§ **Work to be completed**: Wherever the line with "Task: Click help question mark beside 结果转换器" sits in the listing below, transcribe from it up to and including the line with "Disable the Tomcat", exactly, and leave the remaining lines out.

§ **Supplied records**:
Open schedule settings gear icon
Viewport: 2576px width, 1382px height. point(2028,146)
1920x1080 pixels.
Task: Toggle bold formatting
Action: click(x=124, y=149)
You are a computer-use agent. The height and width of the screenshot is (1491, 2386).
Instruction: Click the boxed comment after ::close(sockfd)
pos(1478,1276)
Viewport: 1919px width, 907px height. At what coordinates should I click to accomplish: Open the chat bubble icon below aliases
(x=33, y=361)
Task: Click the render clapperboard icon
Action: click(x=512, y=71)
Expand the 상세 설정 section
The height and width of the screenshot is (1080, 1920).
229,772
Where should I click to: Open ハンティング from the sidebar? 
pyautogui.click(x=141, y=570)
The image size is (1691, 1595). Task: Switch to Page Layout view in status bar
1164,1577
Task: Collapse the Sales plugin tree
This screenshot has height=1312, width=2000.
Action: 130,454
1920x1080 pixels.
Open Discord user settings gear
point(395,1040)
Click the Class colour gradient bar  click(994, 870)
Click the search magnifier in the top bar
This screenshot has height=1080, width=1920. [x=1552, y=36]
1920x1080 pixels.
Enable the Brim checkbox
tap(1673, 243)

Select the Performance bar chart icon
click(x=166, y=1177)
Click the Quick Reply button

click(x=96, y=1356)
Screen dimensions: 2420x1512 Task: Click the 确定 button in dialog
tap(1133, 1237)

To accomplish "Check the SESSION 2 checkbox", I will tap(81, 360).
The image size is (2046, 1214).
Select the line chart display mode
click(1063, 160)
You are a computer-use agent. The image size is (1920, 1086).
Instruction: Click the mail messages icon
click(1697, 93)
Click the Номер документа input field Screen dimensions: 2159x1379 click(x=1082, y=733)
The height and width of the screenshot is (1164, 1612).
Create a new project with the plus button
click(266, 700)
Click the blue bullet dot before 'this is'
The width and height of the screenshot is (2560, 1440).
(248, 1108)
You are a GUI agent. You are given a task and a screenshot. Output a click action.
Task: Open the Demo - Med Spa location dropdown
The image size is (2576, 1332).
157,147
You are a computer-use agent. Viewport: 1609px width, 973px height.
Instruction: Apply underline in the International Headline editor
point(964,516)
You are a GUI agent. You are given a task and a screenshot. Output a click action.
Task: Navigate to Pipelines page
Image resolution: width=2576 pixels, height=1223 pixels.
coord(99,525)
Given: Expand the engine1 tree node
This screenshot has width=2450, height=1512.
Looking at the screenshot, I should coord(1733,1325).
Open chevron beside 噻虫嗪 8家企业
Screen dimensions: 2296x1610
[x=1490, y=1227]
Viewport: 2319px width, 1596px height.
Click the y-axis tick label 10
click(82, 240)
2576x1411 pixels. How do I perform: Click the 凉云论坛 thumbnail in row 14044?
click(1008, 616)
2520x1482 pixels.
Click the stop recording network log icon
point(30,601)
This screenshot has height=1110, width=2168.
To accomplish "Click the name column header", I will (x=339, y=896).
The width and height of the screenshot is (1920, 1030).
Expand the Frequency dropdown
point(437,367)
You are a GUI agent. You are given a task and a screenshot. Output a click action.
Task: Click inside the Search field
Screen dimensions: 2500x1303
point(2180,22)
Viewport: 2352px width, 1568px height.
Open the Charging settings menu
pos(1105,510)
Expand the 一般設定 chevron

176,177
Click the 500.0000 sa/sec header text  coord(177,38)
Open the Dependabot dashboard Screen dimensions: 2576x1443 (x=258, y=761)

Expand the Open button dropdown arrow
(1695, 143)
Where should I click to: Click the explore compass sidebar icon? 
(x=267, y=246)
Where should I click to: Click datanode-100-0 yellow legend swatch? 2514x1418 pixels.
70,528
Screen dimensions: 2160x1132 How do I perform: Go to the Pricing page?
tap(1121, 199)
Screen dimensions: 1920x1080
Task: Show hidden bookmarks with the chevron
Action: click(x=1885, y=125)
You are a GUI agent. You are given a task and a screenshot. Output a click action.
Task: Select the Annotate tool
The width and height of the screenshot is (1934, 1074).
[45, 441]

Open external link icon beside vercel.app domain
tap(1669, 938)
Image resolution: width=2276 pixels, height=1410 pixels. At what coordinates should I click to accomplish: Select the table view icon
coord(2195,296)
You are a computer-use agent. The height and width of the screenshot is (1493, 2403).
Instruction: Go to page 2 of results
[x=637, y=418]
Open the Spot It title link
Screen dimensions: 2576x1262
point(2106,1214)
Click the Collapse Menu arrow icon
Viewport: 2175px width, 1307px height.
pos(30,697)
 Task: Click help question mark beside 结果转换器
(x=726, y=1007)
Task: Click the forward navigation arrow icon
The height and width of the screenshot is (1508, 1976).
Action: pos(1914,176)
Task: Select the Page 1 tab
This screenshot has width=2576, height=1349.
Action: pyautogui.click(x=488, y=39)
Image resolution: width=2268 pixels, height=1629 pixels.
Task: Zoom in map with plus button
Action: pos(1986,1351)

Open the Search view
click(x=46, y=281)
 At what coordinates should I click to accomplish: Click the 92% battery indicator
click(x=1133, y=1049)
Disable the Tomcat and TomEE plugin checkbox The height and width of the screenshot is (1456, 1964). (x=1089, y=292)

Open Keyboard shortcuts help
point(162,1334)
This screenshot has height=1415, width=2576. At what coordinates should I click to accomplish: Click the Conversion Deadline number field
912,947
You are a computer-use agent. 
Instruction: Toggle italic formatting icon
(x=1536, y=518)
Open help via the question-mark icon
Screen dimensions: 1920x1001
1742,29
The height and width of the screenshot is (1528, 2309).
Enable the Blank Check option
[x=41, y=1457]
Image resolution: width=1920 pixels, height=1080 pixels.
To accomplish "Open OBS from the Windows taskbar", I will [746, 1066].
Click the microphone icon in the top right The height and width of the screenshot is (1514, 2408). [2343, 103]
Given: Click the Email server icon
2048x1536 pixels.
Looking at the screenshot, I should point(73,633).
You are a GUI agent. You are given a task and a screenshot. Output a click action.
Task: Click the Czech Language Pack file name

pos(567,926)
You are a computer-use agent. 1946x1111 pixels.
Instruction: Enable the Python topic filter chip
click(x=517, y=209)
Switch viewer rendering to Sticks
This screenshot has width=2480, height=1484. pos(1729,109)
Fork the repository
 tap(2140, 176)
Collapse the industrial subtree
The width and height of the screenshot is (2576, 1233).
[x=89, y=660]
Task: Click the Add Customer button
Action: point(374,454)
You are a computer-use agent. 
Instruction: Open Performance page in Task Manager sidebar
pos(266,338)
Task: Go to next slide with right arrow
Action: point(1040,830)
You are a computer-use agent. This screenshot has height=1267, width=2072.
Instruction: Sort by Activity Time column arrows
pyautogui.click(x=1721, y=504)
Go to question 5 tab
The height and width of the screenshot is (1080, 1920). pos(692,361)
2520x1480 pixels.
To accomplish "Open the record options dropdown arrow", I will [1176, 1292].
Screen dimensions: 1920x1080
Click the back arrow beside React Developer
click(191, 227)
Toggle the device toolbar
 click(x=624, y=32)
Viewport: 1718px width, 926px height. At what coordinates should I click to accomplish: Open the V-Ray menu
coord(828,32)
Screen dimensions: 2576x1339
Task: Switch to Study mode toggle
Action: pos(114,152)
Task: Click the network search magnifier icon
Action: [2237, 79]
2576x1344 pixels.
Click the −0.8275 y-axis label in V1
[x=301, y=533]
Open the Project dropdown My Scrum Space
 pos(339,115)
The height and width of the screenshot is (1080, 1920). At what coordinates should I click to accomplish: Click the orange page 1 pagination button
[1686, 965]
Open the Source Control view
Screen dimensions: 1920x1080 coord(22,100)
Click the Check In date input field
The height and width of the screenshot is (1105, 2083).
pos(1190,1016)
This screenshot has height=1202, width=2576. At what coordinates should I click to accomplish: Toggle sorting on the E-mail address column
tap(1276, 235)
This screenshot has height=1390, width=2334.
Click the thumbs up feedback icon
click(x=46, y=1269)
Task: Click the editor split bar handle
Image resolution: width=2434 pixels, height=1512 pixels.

§ **Answer to the exercise**:
 Task: Click help question mark beside 结果转换器
(x=726, y=1007)
Task: Click the forward navigation arrow icon
The height and width of the screenshot is (1508, 1976).
Action: pos(1914,176)
Task: Select the Page 1 tab
This screenshot has width=2576, height=1349.
Action: pyautogui.click(x=488, y=39)
Image resolution: width=2268 pixels, height=1629 pixels.
Task: Zoom in map with plus button
Action: pos(1986,1351)

Open the Search view
click(x=46, y=281)
 At what coordinates should I click to accomplish: Click the 92% battery indicator
click(x=1133, y=1049)
Disable the Tomcat and TomEE plugin checkbox The height and width of the screenshot is (1456, 1964). (x=1089, y=292)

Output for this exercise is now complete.